Tja, anderhalf jaar geleden dan… Het “London-incident”… De Britse autoriteiten wilden me in Brussel niet op de Eurostar laten omdat ik geen reispas bij me had. Op dat moment (ik had voorheen niet zo vaak gereisd en nam meestal de auto om op vakantie te gaan) besefte ik dat ik dus geen Belg ben en dat hetgeen ik voor een identiteitskaart had gehouden en er exact zo uitziet slechts een “Document ter Staving van Duurzaam Verblijf” is en dus niet geldig is in het buitenland. Het is dus geen identiteitskaart, maar de vroegere verblijfsvergunning, kwestie van me te onderscheiden van de illegale asielzoekers, die ons land frequenteren.

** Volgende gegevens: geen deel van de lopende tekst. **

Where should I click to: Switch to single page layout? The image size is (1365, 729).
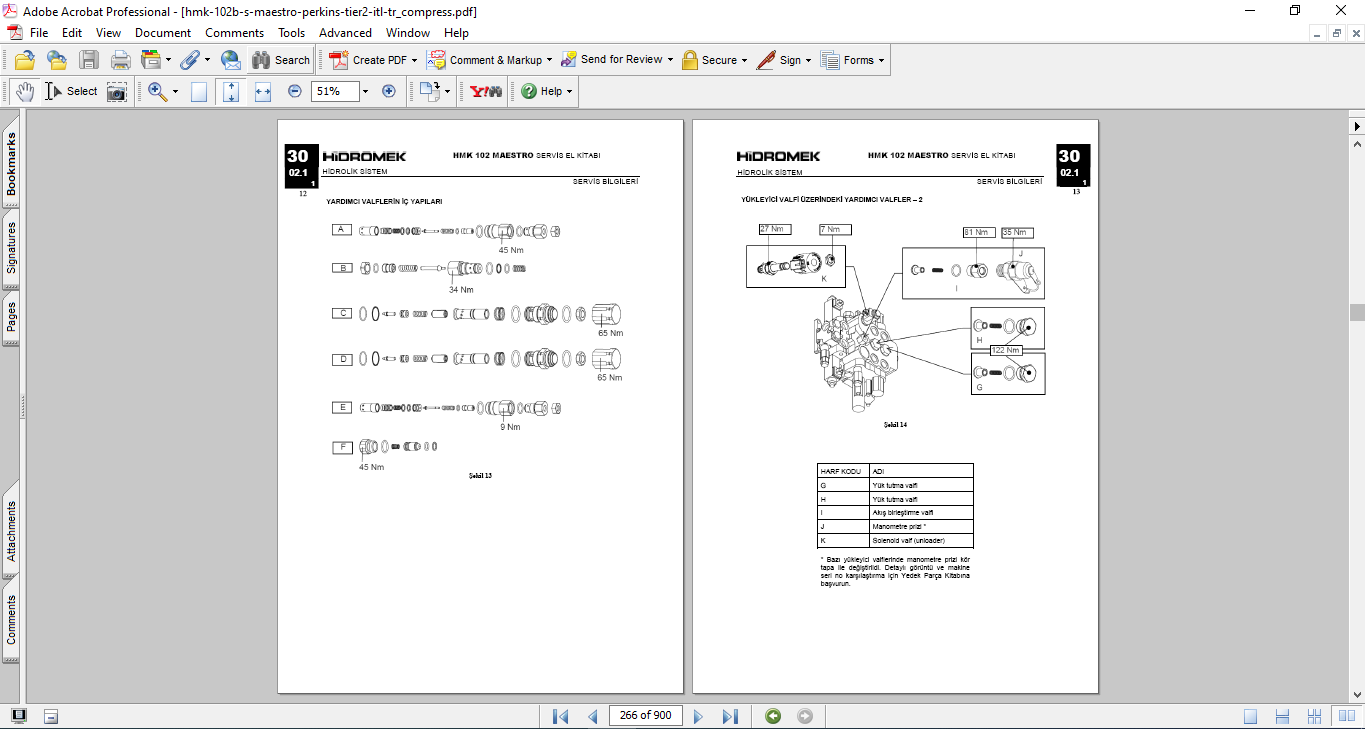click(1251, 716)
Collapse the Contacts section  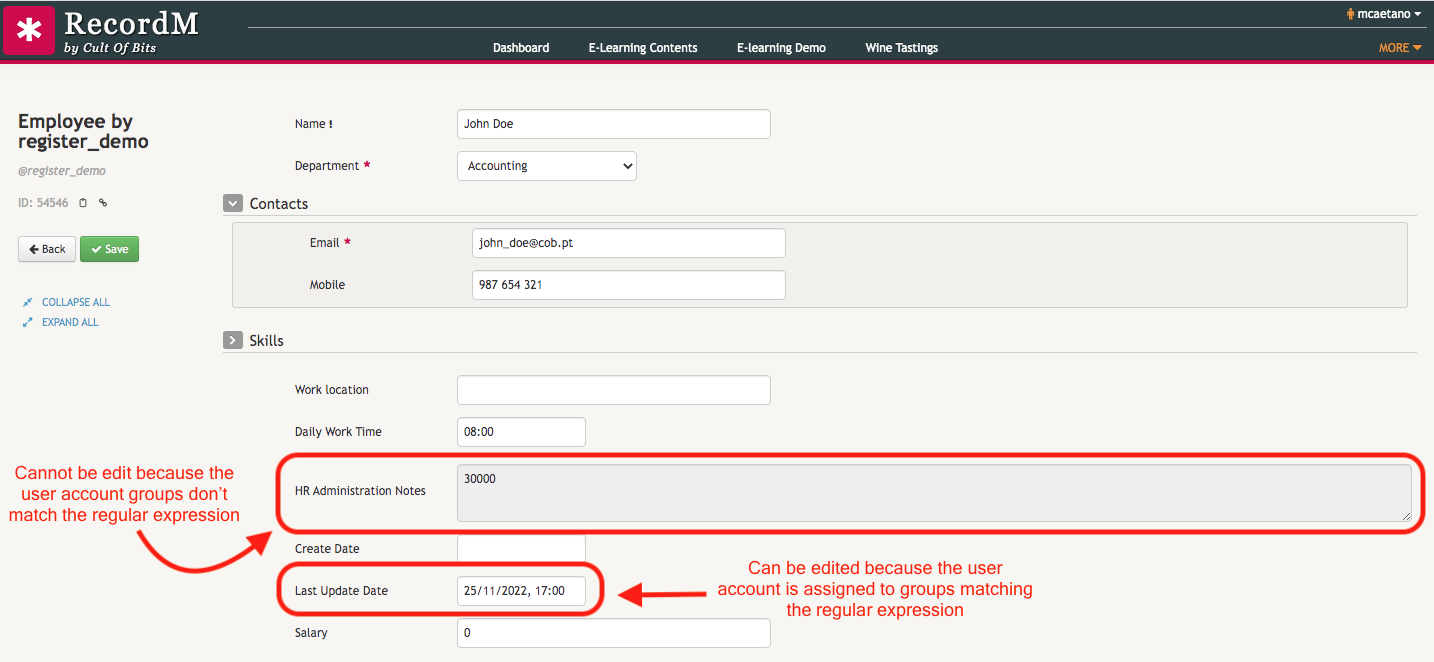pos(233,203)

Geen London-reis dus, maar wel een zoektocht naar mijn reispas, ergens weggeborgen (nog nooit eerder nodig gehad, laat staan bekeken) in een vergeten lade, maar schijnbaar nog 4 jaar geldig! Groot was mijn verbazing toen ik de reispas (voor het eerst) opende en de naam zag die erop stond: Cora Schuurmans! O.K., Schuurmans heten is geen ramp, mijn kinderen dragen die naam al sinds hun geboorte dus daar is zeker niks mis mee. En, ik ben 11 jaar met een Schuurmans getrouwd geweest, wat al bij al ook wel meeviel.


Nu ik stilaan plannen koester om in de komende zomermaanden er eens op uit te trekken, bij voorkeur misschien zelfs eens met het vliegtuig, kwam het idee bij me op een nieuwe reispas aan te vragen, gezien ik ondertussen gescheiden ben en de reispas dus niet meer correct is. Me richtend tot de ambassade van Oostenrijk kaartte ik dan ook het probleem aan van de “verkeerde” naam op mijn pas en dat ik deze misschien maar beter kan vervangen, ook al is ie nog tot 2013 goed?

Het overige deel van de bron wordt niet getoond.